No, Ms Leonard, MBE; no, Colin Smythe (writing that Irish Times puff-piece), yours is not the Trinity I remember:
Trinity was more like an Oxbridge college than a university: you could know “everyone”. And this is what Anne Leonard has shown us in her three volumes, the most recent, Portrait of an Era, a superb visual record of what Trinity was like in the 1960s, with essays and photos by students of students, of scholars, of staff, of President de Valera, of events, cars, fashion, Players, Trinity Week, Dublin pubs, sport, porters in their archaic uniforms, a time when all male students dressed in jacket and tie, and women only wore dresses, men living in college having to attend Commons in their black gowns every weeknight, and when roll calls preceded each lecture and all students had to attend six sevenths of those given in each seven-week term.
The reason for that is my Trinity was definitively in Dublin, in Ireland, and not semi-adjacent to the Kings’s Road. We were not wholly taken by cars, fashion, Players, Trinity Week. Actually, one year we had our own anti-Ball party, which (as I recall) involved drinking bottled beer in the Dublin mountains and watching the sun-rise over Dun Laoghaire. I admit I had a tie, and wore it occasionally — though my “jacket” may have been a donkey-jacket.
Far more TCD students at that time were Irish and Northern Irish than Ms Leonard, MBE, cares to recognise. Our concerns and interests were not exclusively English.

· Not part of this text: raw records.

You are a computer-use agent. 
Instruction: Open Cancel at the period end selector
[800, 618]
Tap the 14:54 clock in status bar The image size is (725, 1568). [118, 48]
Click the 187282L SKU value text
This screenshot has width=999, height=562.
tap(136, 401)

Most of us could not afford the rents of rooms in College: mine was a cold-water flat in a Ballsbridge basement (sanitary arrangements irregular, but hat-tip to the Edwardian bath-house off Botany Bay). We used bars which were not the Bailey or the International: mine was the corner bar of O’Neill’s in Suffolk Street. We ate at joints like the Universal Chinese restaurant in Wicklow Street, when we could afford to — and bread-and-processed cheese when we couldn’t. We travelled by Dublin Corporation bus. We swilled endless quantities of Maxwell House instant coffee. We argued incessantly about things that mattered: Cuba, Irish membership of the EEC, CND, the Black North under the Brookelborough mal-administration.
While Ms Leonard, MBE, and her associates and supporting Players, everyone der biedere Mann, reckoned Max Frisch and The Fire Raisers were the last word on world politics, the TCD Fabians were involved in the Universities Branch of the (Irish) Labour Party, and even reaching out to the assorted odd-balls of Queen’s Labour Group.
Ms Leonard, MBE, writes about her little self-anointed élite: they were, and as these books show, more effete.